### WHAT THIS TASK INVOLVES
Using the listing below, return every line that includes "agent".

### INFORMATION PROVIDED
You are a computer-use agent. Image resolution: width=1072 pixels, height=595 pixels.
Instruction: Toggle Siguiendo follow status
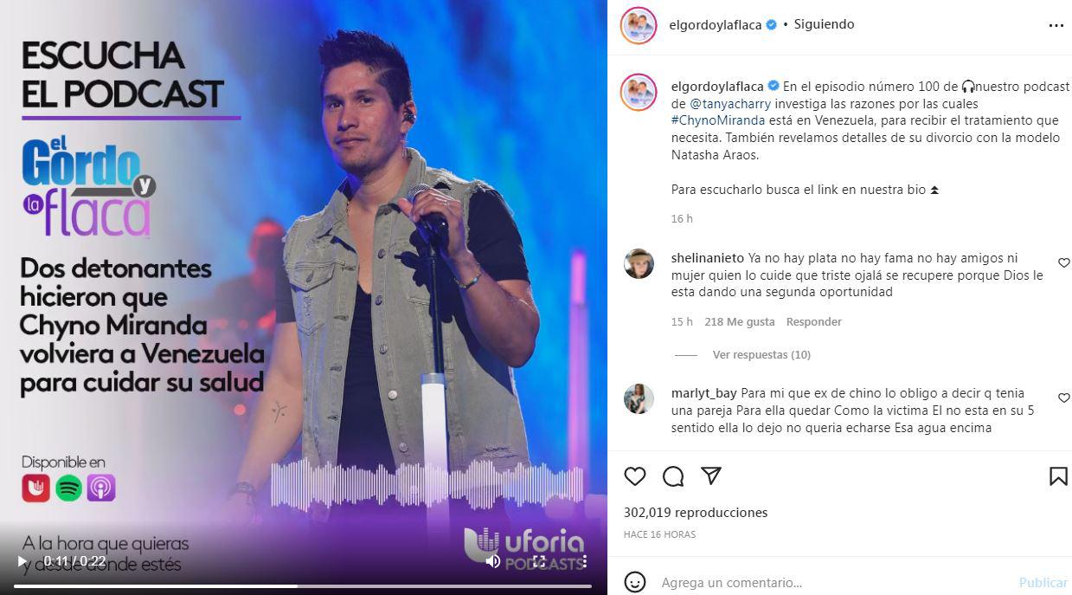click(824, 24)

* * *

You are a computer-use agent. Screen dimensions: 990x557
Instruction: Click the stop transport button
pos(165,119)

### SOLUTION TO THE PROBLEM
You are a computer-use agent. Image resolution: width=1072 pixels, height=595 pixels.
You are a computer-use agent. Screen dimensions: 990x557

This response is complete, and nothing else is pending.